One of Murray’s many additional issues with the existing system was that kids were punished by removal from school. But he believes education is as essential to skirting the criminal lifestyle as anything.
So, he helped create the New Horizons High School — an alternative school that helps children with troubled pasts earn a high school diploma.
Murray still attends the New Horizons graduation ceremony annually, something he called the “big payday.”
The success of the program can be quantified, he added. The very first graduating class was about six students. Last year, the school handed out 120 diplomas, according to Murray.
Murray was also instrumental in developing the Bannock County Truancy Court, Juvenile Drug Court and Family Treatment Drug Court.
Murray’s work helping kids, especially those in need of a positive figure, has always been something he is happy to bring home.
While Murray was modest in discussing his career, his wife and daughter were happy to speak to the many things he has done.
Lorie, Bryan’s wife, told EastIdahoNews.com he would regularly find stories involving children in the news or through word of mouth. He would find out where the child went to school and send along a handwritten note of congratulations or encouragement.
“I still get people who walk up to me, ‘My kid got a letter like seven years ago, it was so meaningful,’ all the small things add up,” she said.
Bryan’s daughter, Seleta Talbot, said she admired everything her parents did for the community. And she honors those contributions by trying to represent the same light while raising her children in Idaho Falls.
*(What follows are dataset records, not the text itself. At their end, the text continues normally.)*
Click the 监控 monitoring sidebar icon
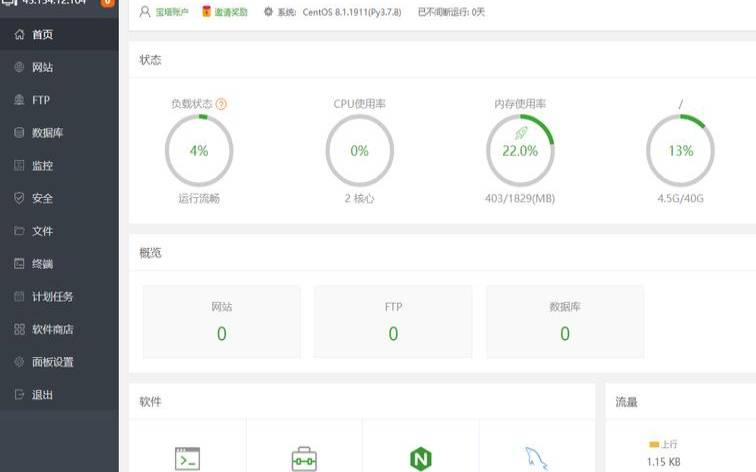The image size is (756, 472). (19, 166)
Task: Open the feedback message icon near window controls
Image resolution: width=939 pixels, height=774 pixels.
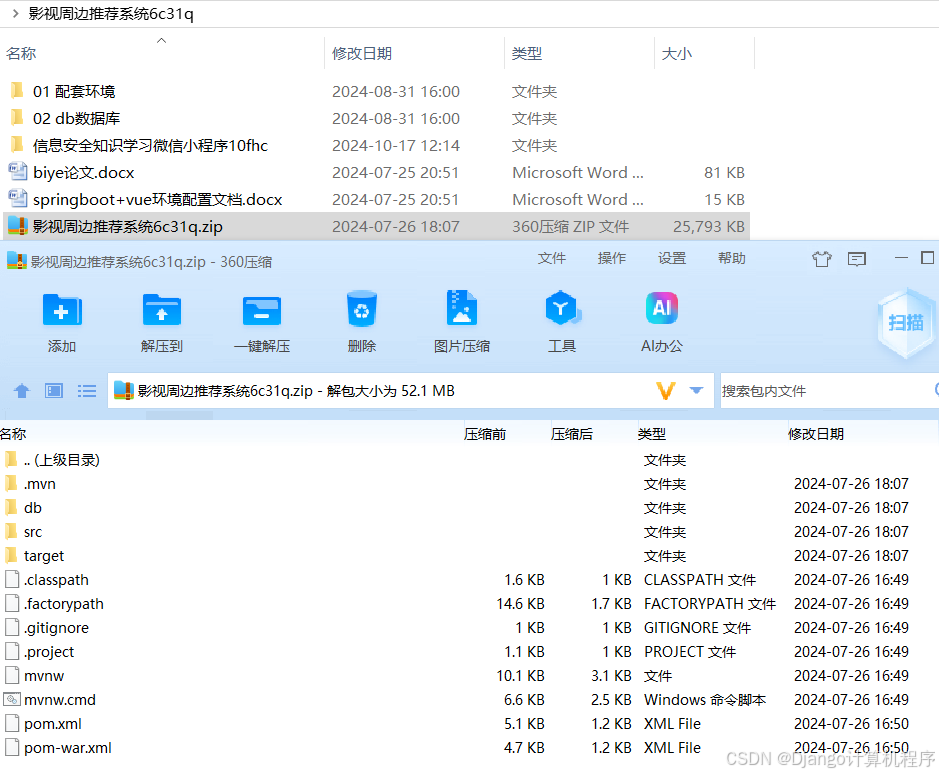Action: pos(856,258)
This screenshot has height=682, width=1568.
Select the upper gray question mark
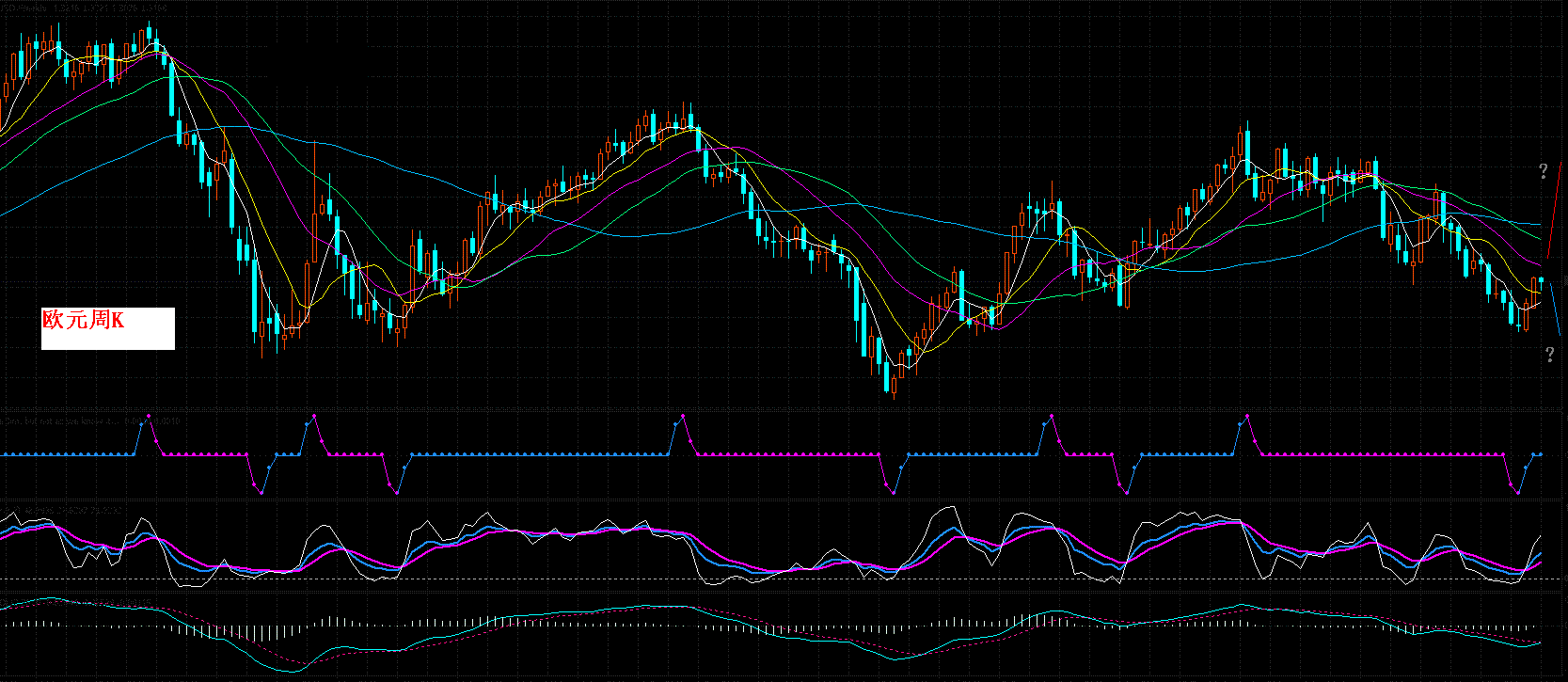coord(1543,171)
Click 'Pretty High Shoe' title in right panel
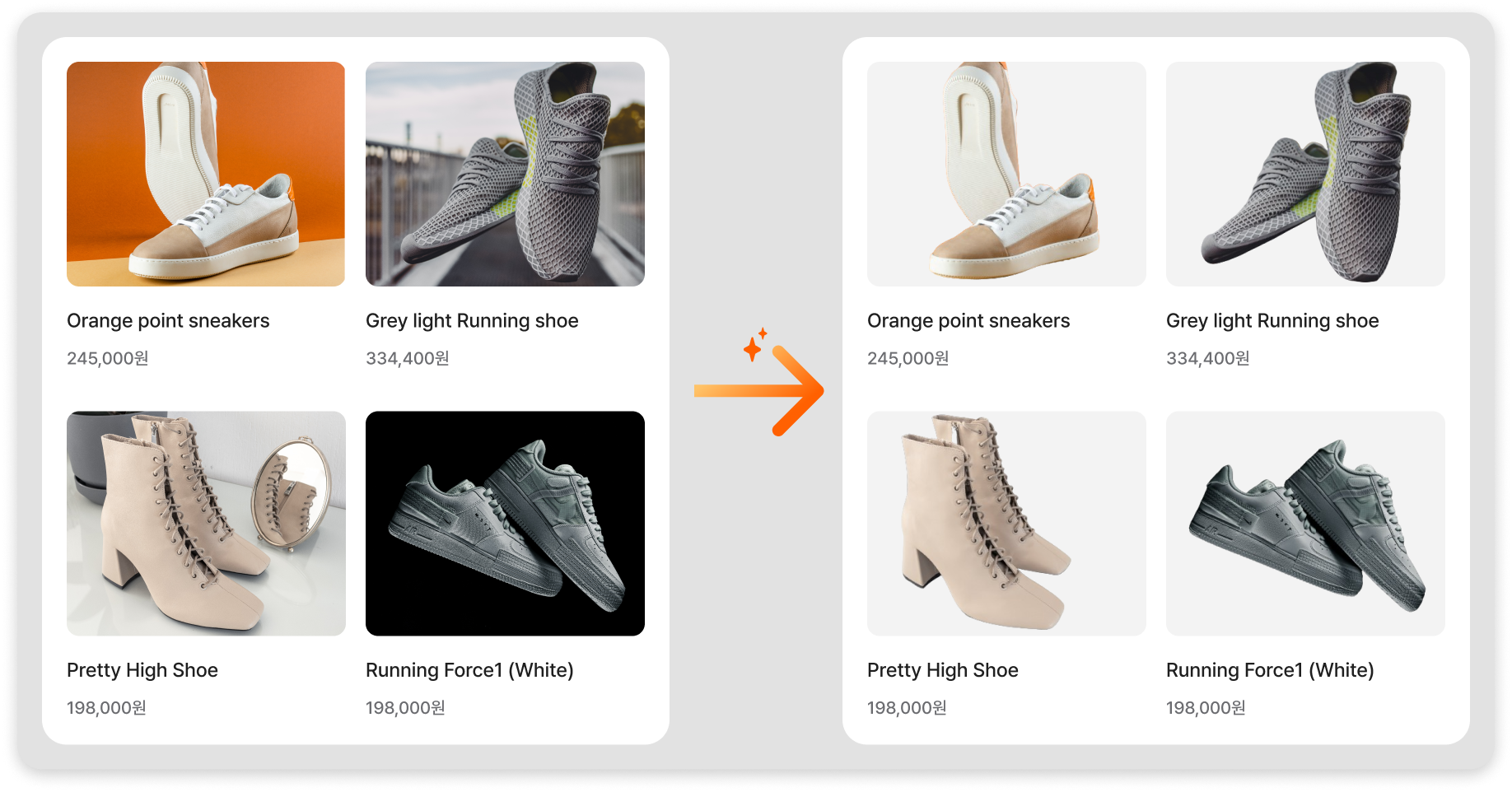Image resolution: width=1512 pixels, height=792 pixels. pyautogui.click(x=943, y=670)
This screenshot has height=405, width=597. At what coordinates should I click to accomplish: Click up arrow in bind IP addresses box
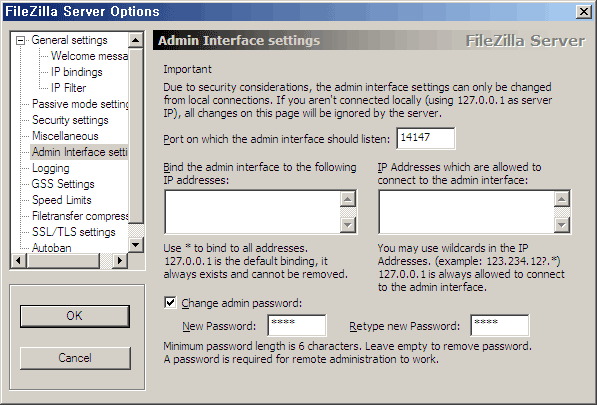coord(348,199)
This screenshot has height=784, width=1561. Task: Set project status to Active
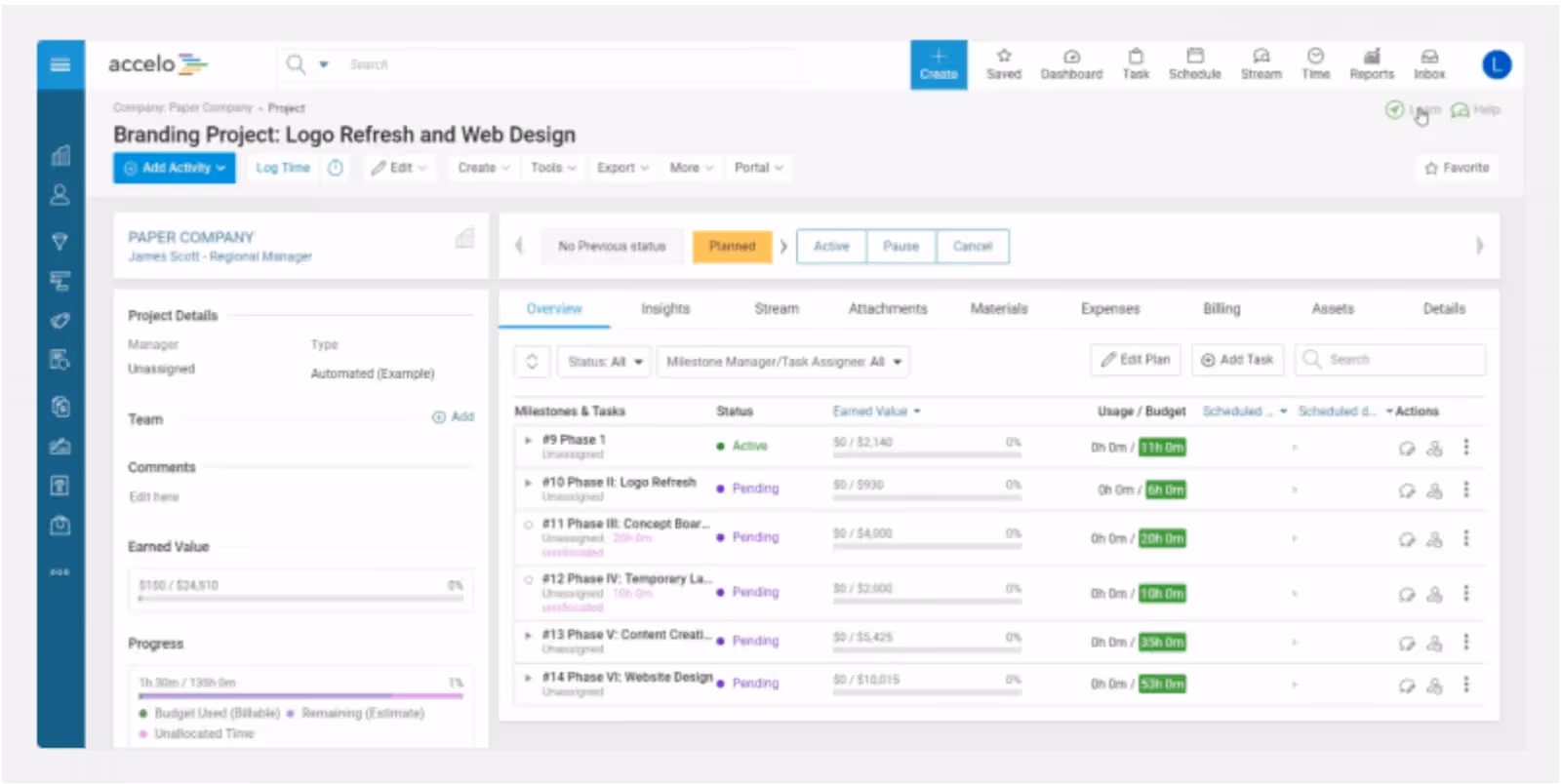point(831,247)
At the encouragement of Seleta and Lorie, Bryan offered an anecdote that the family believes represents the good a juvenile judge can do.
As Bryan detailed, he was recently approached by a man he recognized as the adult version of a child he had once sentenced to detention.
The man told Bryan he recognized him because he thinks about Bryan daily. He continued, saying he sees the judge every day in a tattoo on his shoulder.
That tattoo is a recreation of the day the man was taken from court to detention. Sure enough, Bryan saw himself in the tattoo, sitting on the bench behind the boy. The man told Bryan that it was the day his life changed.
“You got my attention; you saved my life,” the man told Bryan.
And that was just one of the many stories he could remember — to go along with what is most certainly others that have since been forgotten.
Now, after 29 years of impacting change, Murray is taking a back seat to his recently announced replacement, Anson Call.
And there is still much work to be done, Murray said.
Asked what in particular needs to be addressed by the Idaho juvenile justice system, Murray said the immediate focus going forward should be on drug treatment. As-is, the system treats drug use among children similar to the way it does with adults.
The best way to find what works is through research, Murray said. Treating juvenile offenders has never been as simple as throwing everything you can find at them. Some the tactics work, some don’t, and some make matters worse, while all cost the taxpayers’ money.
Murray plans to continue to be a teacher and advisor for the next generation of judges and the youths of Bannock County.